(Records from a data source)
START

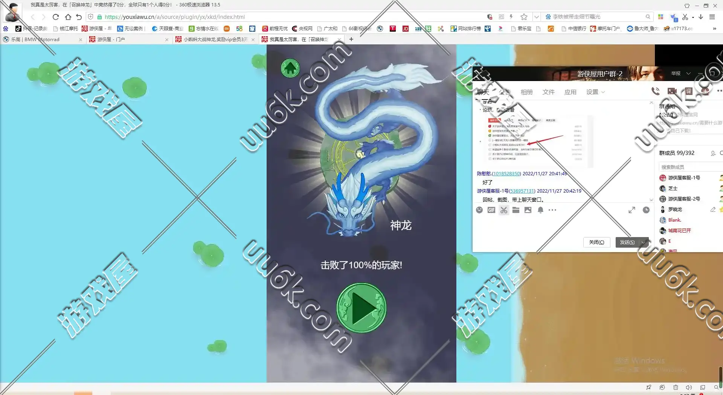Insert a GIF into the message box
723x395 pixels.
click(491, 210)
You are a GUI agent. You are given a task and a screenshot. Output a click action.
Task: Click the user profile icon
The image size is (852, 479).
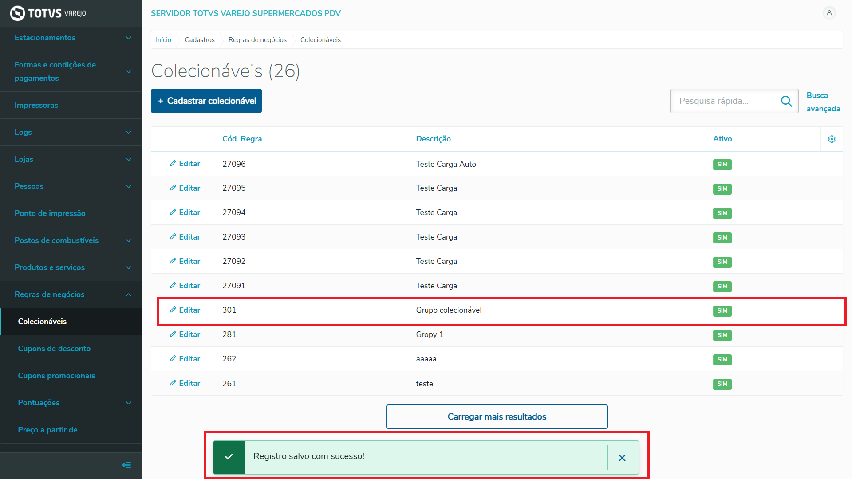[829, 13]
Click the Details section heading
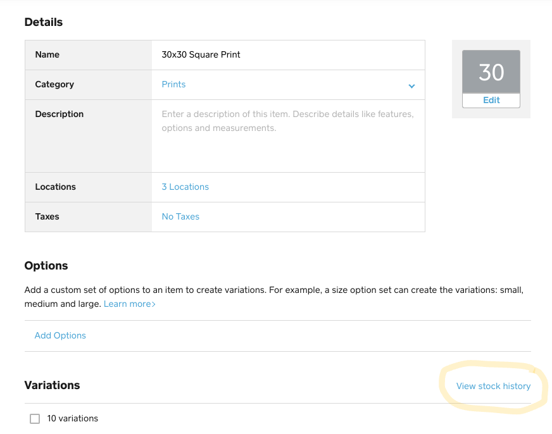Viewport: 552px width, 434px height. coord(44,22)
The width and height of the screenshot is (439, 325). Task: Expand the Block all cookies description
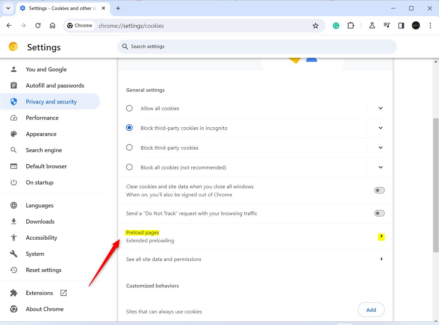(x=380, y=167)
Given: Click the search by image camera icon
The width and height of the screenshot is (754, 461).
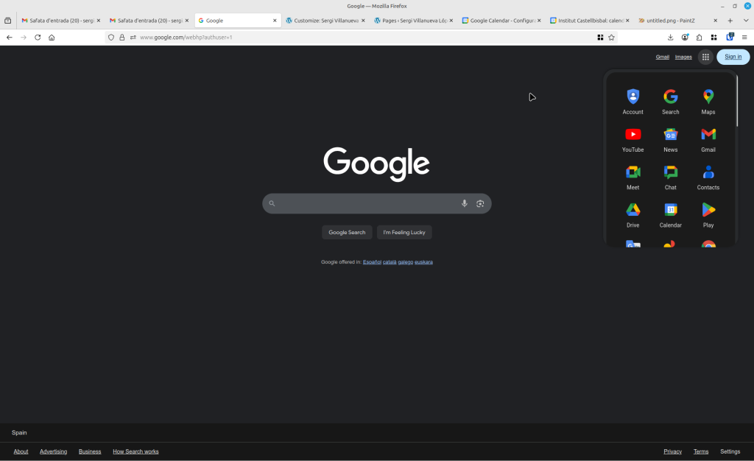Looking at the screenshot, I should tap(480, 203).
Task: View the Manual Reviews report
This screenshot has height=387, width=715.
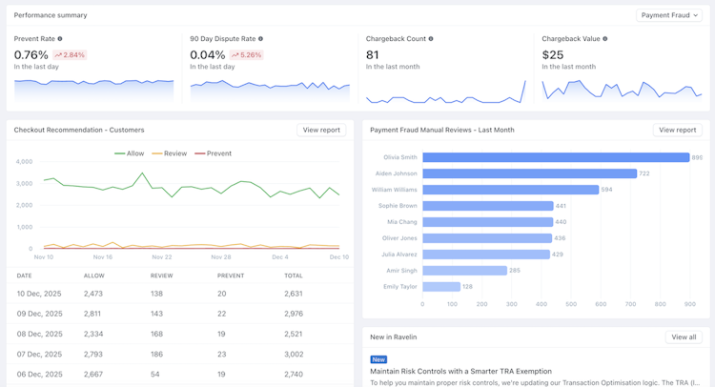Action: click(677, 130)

END
START

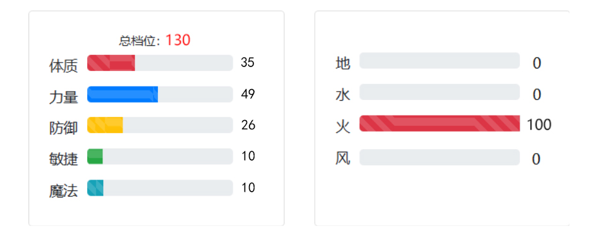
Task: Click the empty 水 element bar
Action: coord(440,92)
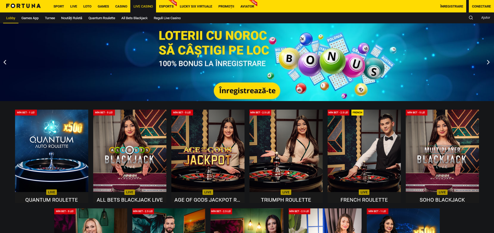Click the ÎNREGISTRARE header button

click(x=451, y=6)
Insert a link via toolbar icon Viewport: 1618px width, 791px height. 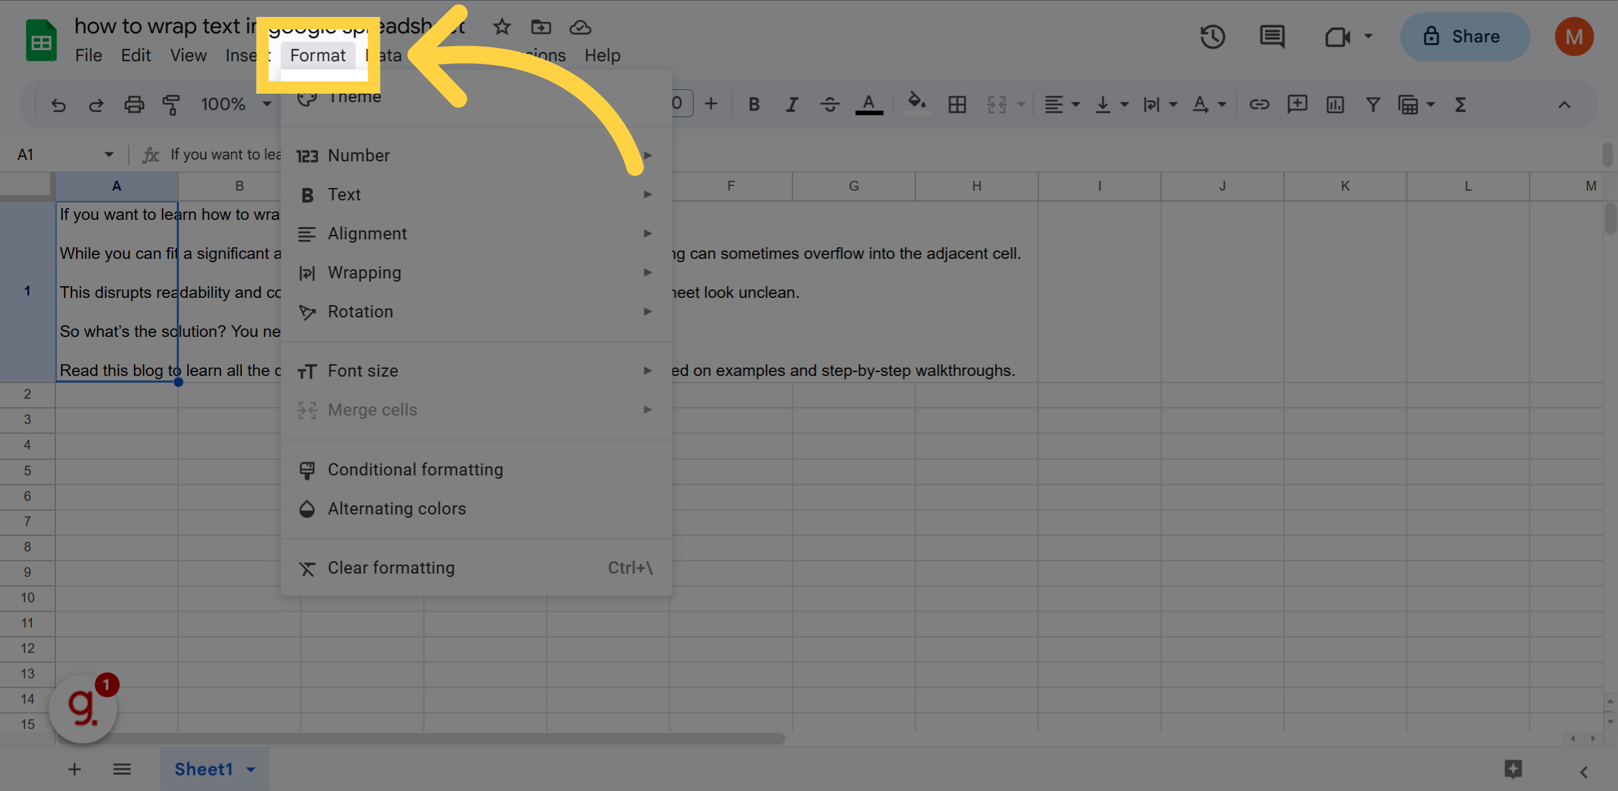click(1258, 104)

END
START

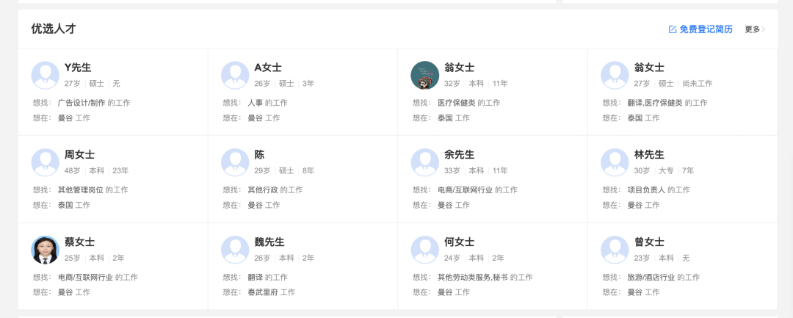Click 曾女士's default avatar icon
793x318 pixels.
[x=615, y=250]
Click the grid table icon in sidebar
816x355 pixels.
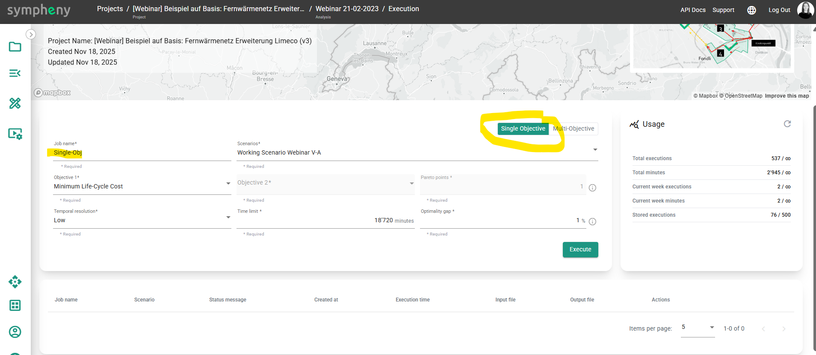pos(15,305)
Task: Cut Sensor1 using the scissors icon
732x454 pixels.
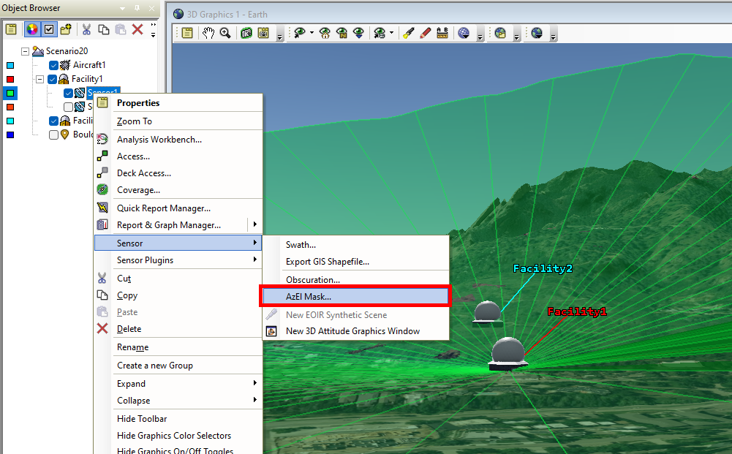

END

GOAL OF THE EXERCISE.
Convert the entries above into a JSON list of strings, one string per line and blank lines omitted, beginning at the line that contains "Task: Cut Sensor1 using the scissors icon" and ending after the line that contains "732x454 pixels.".

ANSWER BELOW.
[
  "Task: Cut Sensor1 using the scissors icon",
  "732x454 pixels."
]